→ REQUIREMENT
Could you give back every entry below exactly, with the pictures dropped?
# # # # #
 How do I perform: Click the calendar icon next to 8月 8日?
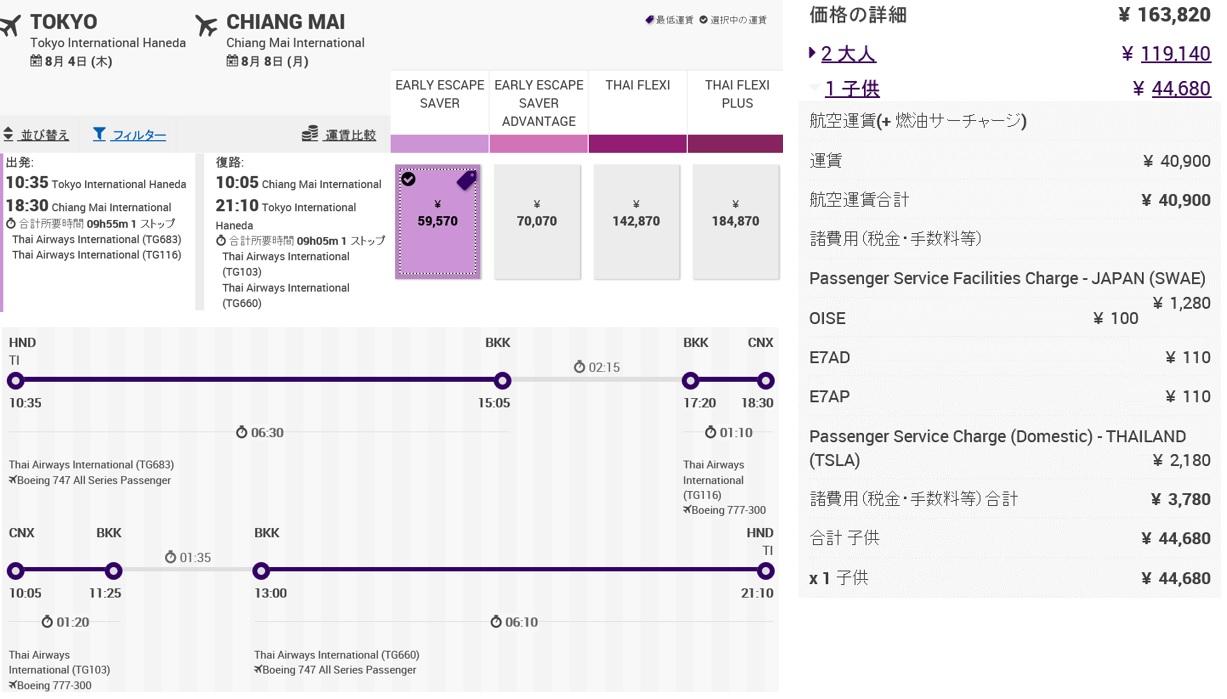(232, 61)
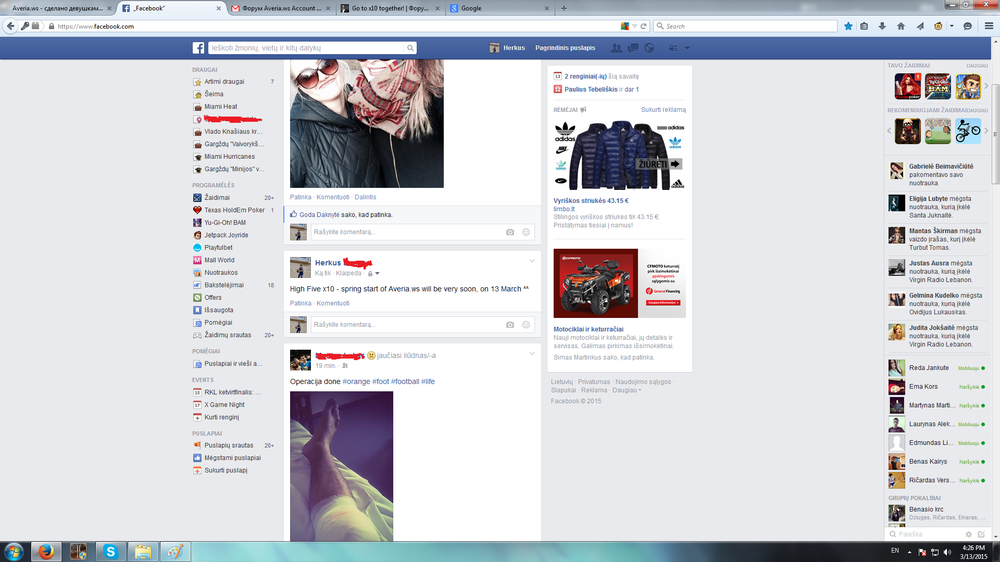This screenshot has height=562, width=1000.
Task: Open the privacy audience selector on Herkus post
Action: (372, 273)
# # # # #
→ EXERCISE OUTPUT
 How do I perform: Click the calendar icon next to 8月 8日?
(232, 61)
This screenshot has height=562, width=1000.
Task: Open the privacy audience selector on Herkus post
Action: (372, 273)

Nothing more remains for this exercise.